According to results from a cohort study, patients who derive the most benefit from bariatric surgery are those with a BMI greater than 40 kg/m² and obesity-related comorbidities. However, all persons with a BMI greater than 30 kg/m² demonstrate improved quality of life and reduced risk factors, such as type 2 diabetes mellitus and cardiovascular disease. Patients who may be ineligible for bariatric surgery based on BMI criteria may benefit from reduced future disease risk and improved overall health. When BMI criteria are not met, consideration of surgical candidacy may also incorporate quality-of-life factors. Preoperative counseling promotes both quality of life and the goal for ideal body weight when setting expectations, possibly enhancing motivation for behavioral modifications.[9][44]

The United Kingdom National Bariatric Surgical Registry revealed that hospital mortality from bariatric surgery is low (0.7%). The overall morbidity was 3.1%, and the most commonly included postoperative vomiting, atelectasis, pneumonia, fever, infection, and electrolyte imbalance. Another analysis of approximately 5.6 million patients from 2012 to 2018 found that morbidity and mortality rates following bariatric surgery were also low. The most frequent complications identified were infection, thromboembolism, and renal failure.[45]

Other Issues

Obesity prevalence is increasing globally, and the associated health concerns contribute to a growing worldwide economic burden. Since 1990, global obesity rates have doubled in the adult population and quadrupled in adolescents (WHO 2025 Obesity statistics). The United States has the highest rates of obesity globally, now surpassing 40%. Effective obesity treatment requires highly trained specialists across multiple disciplines. Increasing demand for surgical treatment overwhelms bariatric centers and resources.
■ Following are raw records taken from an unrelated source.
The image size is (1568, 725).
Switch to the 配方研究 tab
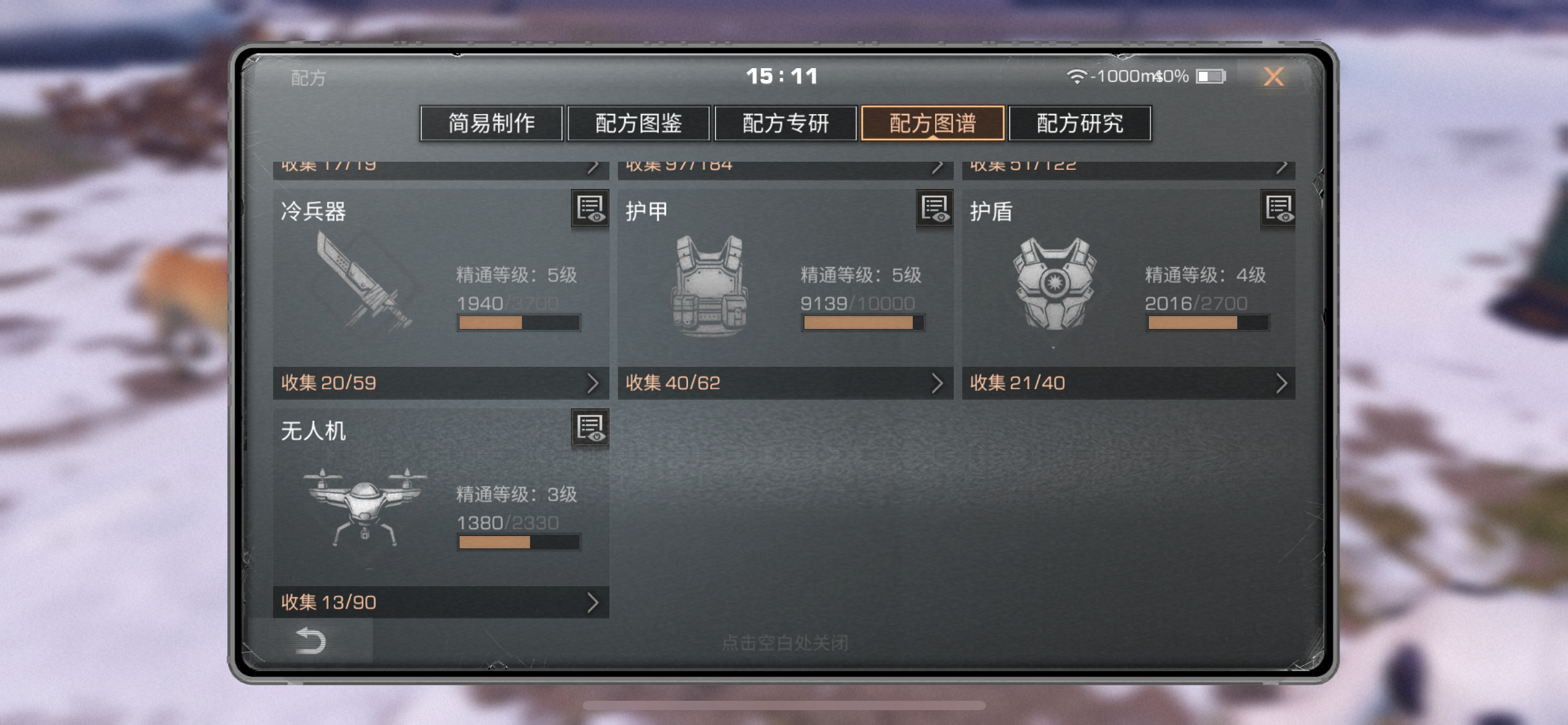(x=1080, y=123)
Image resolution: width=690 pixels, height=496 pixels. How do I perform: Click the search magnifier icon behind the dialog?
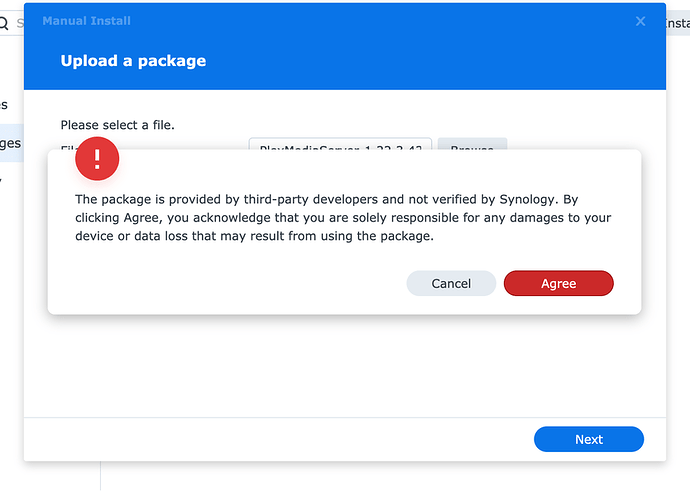click(5, 22)
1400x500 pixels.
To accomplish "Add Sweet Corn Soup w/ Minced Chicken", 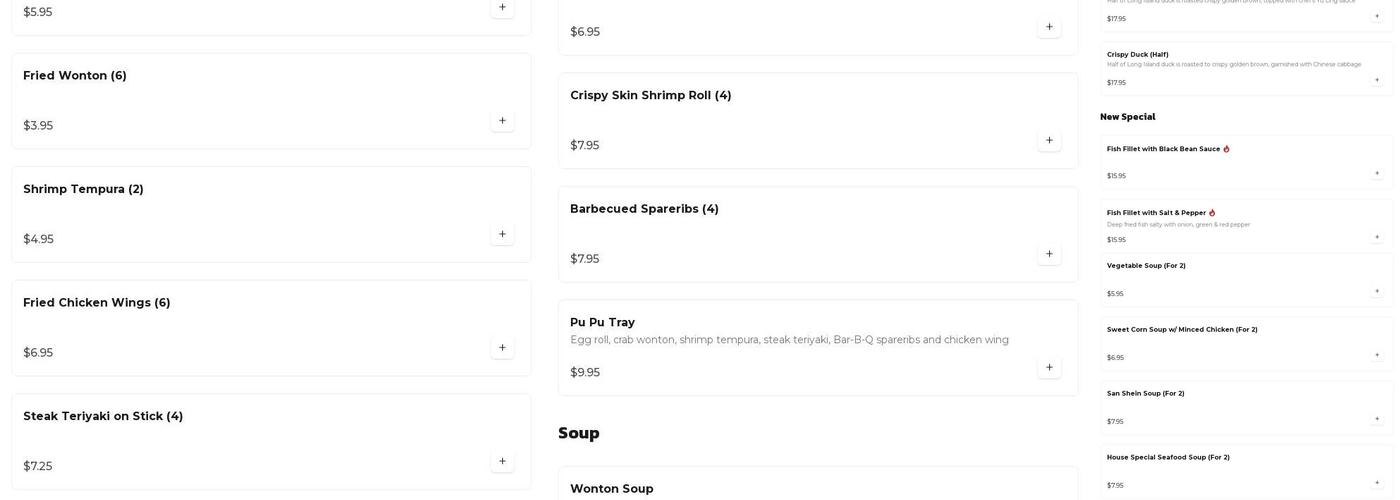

Bariatric centers need specialized equipment, including beds, operating tables, and radiographic capabilities.[1]

The cost of medical care for patients with obesity is approximately 30% greater than for those with a BMI greater than 30 kg/m², and higher for those with a BMI greater than 35 kg/m². The median procedural costs from a nationwide inpatient cohort were $9219 for a laparoscopic adjustable gastric band, $10,537 for sleeve gastrectomy, and $12,543 for gastric bypass. Even if revision surgery is required, compared with medical management and treatment for comorbidities, bariatric surgery is cost-saving over an individual’s lifetime. These cost savings also include less time away from work and enhanced productivity.[46] Broader implementation of bariatric surgery faces significant scalability challenges, limiting its accessibility to a broader patient population that could benefit from this intervention.[47] Presently, less than 1% of eligible individuals in the United States undergo bariatric procedures.[48]

Enhancing Healthcare Team Outcomes

Obesity is most effectively treated within an interdisciplinary setting by subspecialty-trained professionals. A comprehensive team includes surgeons, anesthetists, obesity medicine specialists, primary care clinicians, endocrinologists, gastroenterologists, psychiatrists, psychologists, nutritionists, nurses, and physiotherapists. Achieving the best outcomes requires collaboration and communication, and the application of the medical pillars of beneficence, nonmaleficence, justice, and autonomy. Bariatric medicine is patient-centered, and safety is always at the forefront. The team that employs specialized training and operates under these principles has achieved improved outcomes.